Saturday, March 26, 2011

Seriously?



Today, having just gotten home from doing client visits I was tired and wanting to read a book, but still had a bunch of phone calls to do.  So as usual I bribed myself with 15 minutes of reading now and a promise of hours of reading later.  When I got up from my illicit fifteen minutes of reading in the bedroom and went out into the living room what met my eyes but a veritable flood of water inching across the dining room floor towards my feet.  Yes, this is my life and I don’t even have kids yet.  Oh boy! 

The source: Oliver’s water bowl.  


 Notice the lack of any water in it?  Yeah. 

Now there are a couple very good explanations for a situation like this which have happened before:  

1.)    Oliver got too excited jumping around and landed his big paws on the side of the bowl, tipping it and dousing him and any unsuspecting creatures near him.  But, as neither of the Little Girls was wet and neither was Oliver, I ruled this one out.  

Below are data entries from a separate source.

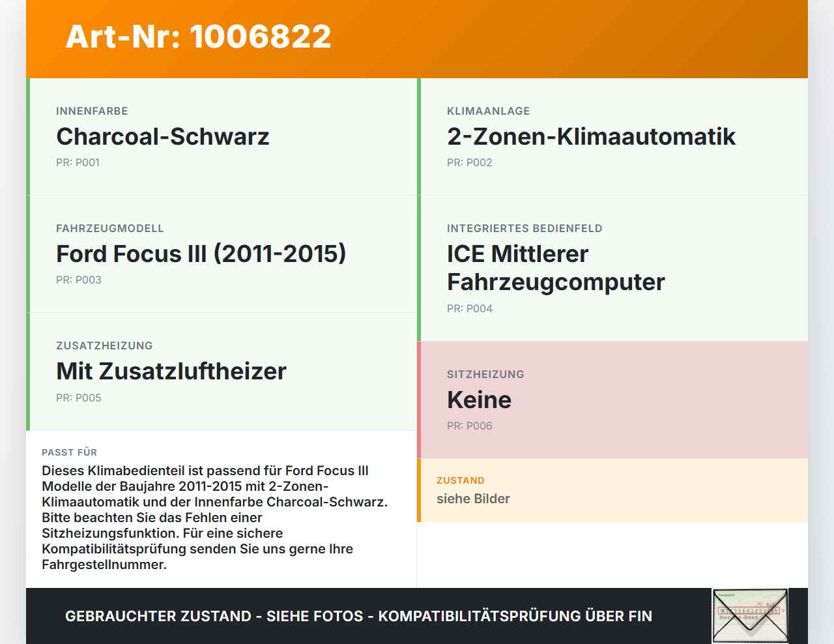This screenshot has height=644, width=834.
Task: Select the 2-Zonen-Klimaautomatik value
Action: click(x=591, y=136)
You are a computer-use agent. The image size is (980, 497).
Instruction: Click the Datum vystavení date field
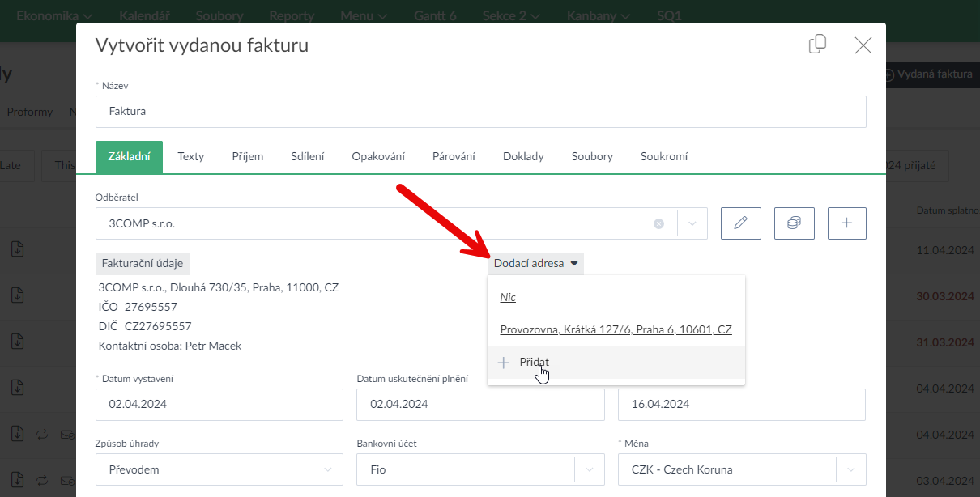coord(219,405)
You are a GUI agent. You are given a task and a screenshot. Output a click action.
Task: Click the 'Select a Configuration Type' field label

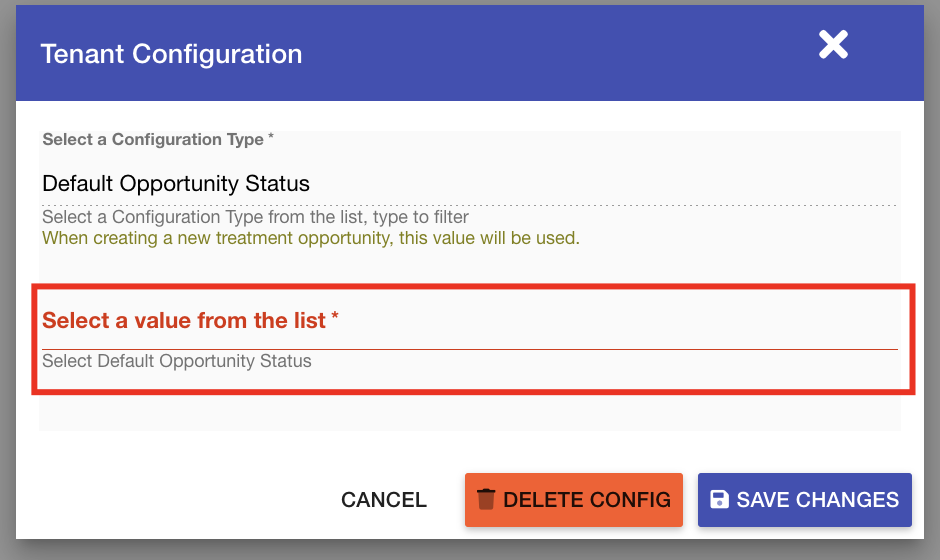click(152, 140)
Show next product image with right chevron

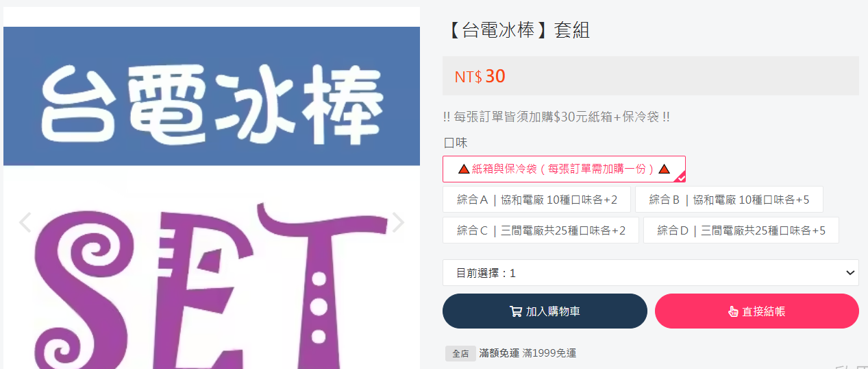click(398, 222)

2.)    Lilly, feeling that the conventional way of drinking water by putting only her head in the bowl is boring, stepped into the bowl to simultaneously cool her feet and get a drink. Oliver’s water bowl is big enough she uses it as her own personal swimming pool in the summer.  True story.  When she steps out she tracks water all over the floor.  Pomeranian fur is amazingly absorbent. But seeing, as I said, that none of the dogs were really wet and frankly Lilly couldn’t displace that much water if she did a cannon ball, I ruled this one out too.  

3.)    Oliver chased one of the cats through the dish.  As I didn’t hear a commotion and all the cats were also dry (and disgruntled by me waking them up from their naps to feel their fur for dampness), I ruled this one out too. 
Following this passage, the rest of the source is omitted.